Mayer discovered they were not — and her decision was made.

It’s not just businesses following using data for decisions. The Obama campaign obsessively measured its every activity, and sports franchises collect volumes of data about their players’ performance.

Data can help you, too—if you know what to do with it

“Data is an incredibly valuable resource for organizations,” Rob Bluey reports from the MIT Sloan Sports Analytics Conference, “but you must be able to communicate its value to stakeholders making decisions—whether that’s in the pursuit of athletes or voters.”

That value, though, isn’t inherent. Marketing and behavioral data, which exists in unimaginably vast quantities, drives no decisions on its own. It’s essentially useless without smart people asking good questions.

Start with a good question

At Yahoo, data did not make Mayer’s decision for her. She started with a business question—are employees actually working from home the way they’re supposed to?—and then used data to arrive at an answer.

Likewise, piles of data about Barack Obama’s online supporters didn’t, of itself, make decisions for the Obama campaign, either. Instead, their marketers started with a question: whether their gut instincts about web design or e-mail behavior were right. They then set up a test to answer the question, and used behavioral data to draw conclusions.

Your question doesn’t need to be revolutionary. In fact, it can be mundane. But without a question, all the data you collect will just sit there collecting dust.


When Twitter hashtags are most useful →

The effective use of Twitter hashtags like #StandWithRand helps explain the popularity of Rand Paul’s filibuster, Ericka Andersen writes: “Hashtags corralled a legitimate, constructive conversation by multiple thousands into one space. The only way it could be accomplished was with hashtags.”


Premiums inspire the wrong emotions in your donors →

Roger Craver points to a new study suggesting that premiums may not lift donations:

In a paper appearing in the Journal of Economic Psychology, “The counterintuitive effects of thank-you gifts on charitable giving”, two Yale University behavioral scientists describe a series of experiments showing that, contrary to expectations, rewarding contributors cuts donations in most circumstances.
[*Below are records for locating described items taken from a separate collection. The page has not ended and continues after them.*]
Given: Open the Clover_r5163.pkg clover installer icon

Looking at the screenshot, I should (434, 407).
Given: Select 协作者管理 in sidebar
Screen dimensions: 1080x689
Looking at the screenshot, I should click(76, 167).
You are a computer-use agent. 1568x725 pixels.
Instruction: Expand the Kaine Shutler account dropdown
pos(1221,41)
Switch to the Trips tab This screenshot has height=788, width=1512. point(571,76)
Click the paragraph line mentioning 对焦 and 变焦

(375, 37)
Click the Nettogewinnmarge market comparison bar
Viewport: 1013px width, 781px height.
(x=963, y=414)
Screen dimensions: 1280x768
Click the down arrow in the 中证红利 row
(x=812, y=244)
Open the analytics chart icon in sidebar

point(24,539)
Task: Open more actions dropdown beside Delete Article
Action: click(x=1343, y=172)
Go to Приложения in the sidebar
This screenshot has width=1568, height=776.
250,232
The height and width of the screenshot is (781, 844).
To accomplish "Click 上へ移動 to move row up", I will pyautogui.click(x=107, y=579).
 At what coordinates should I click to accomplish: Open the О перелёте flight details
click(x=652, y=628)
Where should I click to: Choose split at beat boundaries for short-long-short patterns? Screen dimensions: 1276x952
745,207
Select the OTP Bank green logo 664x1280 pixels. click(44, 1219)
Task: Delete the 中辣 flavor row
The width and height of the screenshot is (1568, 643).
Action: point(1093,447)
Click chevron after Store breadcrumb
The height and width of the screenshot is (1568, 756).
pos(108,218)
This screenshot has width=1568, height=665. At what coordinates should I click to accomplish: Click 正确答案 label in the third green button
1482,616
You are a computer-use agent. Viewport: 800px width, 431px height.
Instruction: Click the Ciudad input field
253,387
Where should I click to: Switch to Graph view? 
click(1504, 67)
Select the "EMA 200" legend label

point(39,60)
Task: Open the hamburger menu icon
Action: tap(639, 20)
The Yale researchers who conducted the study, George Newman and Jeremy Shen, found that the most likely reason for the negative effect on contributions was “crowding out”. In essence, the prospect of receiving a gift activated a feeling of selfishness which, in turn, reduced altruism and consequently cut the average donation.


The costs and benefits of ‘shadow IT’ →

Workers are increasingly purchasing their own services and apps, like DropBox or Remember the Milk, to better complete work tasks. Using outside services this way can create challenges for firms trying to secure their data. But limiting these outside apps can be costly too, as Netflix’s Bill Burns tells the New York Times: “If you try and implant software that limits an employee’s capabilities, you’re adding a layer of complexity.”